» Work required: Starting at the line that contains "You are a computer-use agent. This", print each line exactly through the end of the listing. Skip any pictures and add nothing.

» The records:
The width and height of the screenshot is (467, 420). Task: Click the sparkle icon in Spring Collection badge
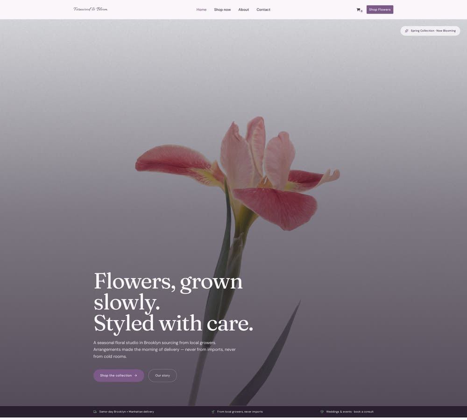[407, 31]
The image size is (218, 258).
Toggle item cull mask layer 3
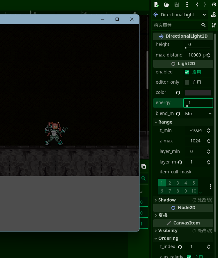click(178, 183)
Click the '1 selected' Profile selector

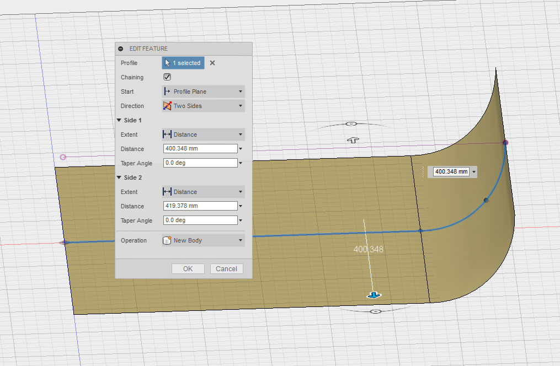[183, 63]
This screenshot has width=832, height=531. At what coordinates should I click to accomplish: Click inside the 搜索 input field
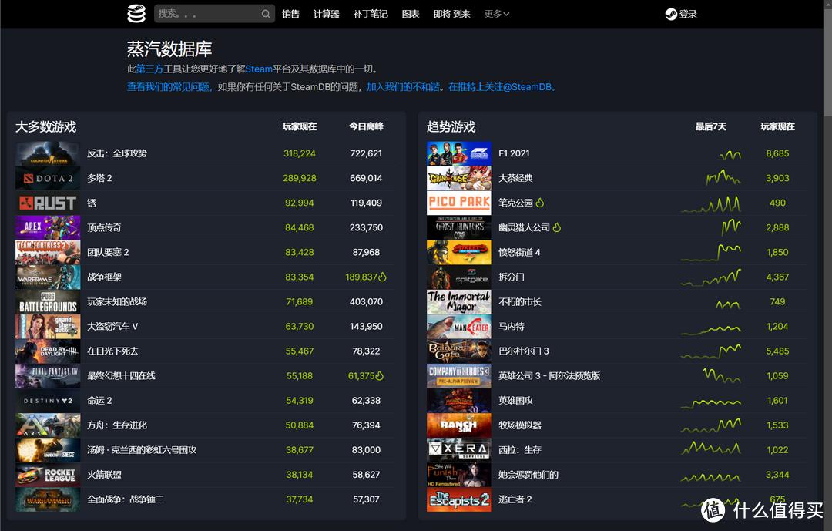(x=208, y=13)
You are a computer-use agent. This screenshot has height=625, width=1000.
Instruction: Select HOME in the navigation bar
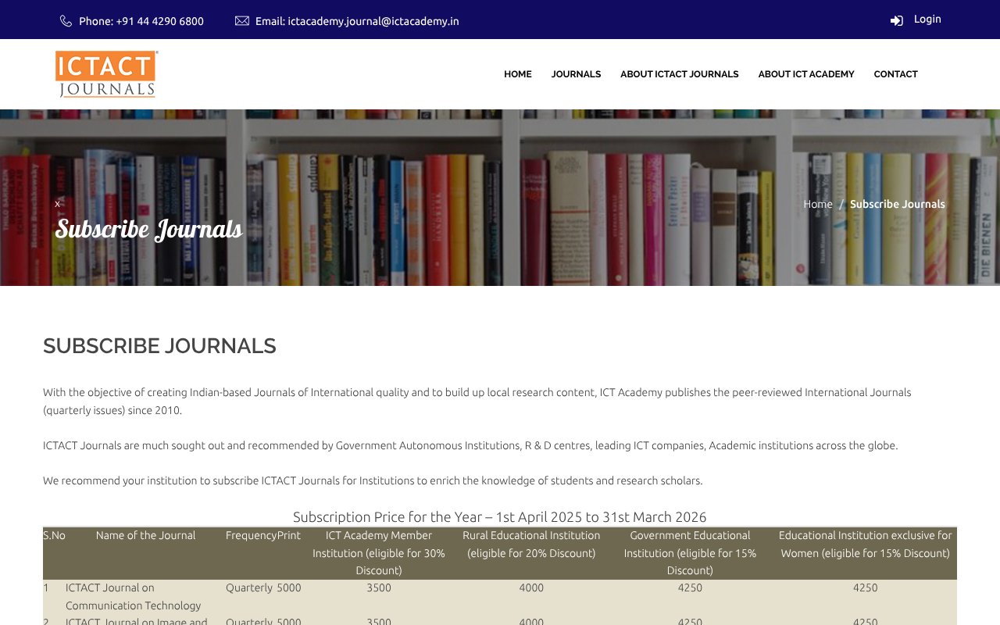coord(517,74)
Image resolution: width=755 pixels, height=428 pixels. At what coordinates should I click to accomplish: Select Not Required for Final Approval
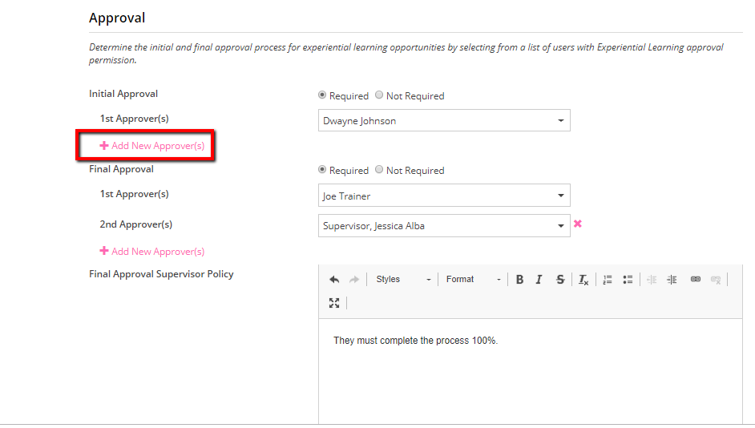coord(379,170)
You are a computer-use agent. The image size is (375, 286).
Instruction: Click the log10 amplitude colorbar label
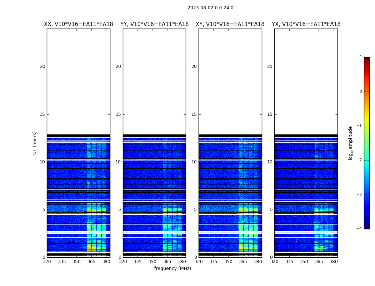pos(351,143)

» Response area:
You are a computer-use agent. This screenshot has height=625, width=1000.
Instruction: Select HOME in the navigation bar
coord(517,74)
Image resolution: width=755 pixels, height=428 pixels. At what coordinates should I click to accomplish: Select Not Required for Final Approval
coord(379,170)
You are a computer-use agent. The image size is (375, 286).
Instruction: Click the log10 amplitude colorbar label
pos(351,143)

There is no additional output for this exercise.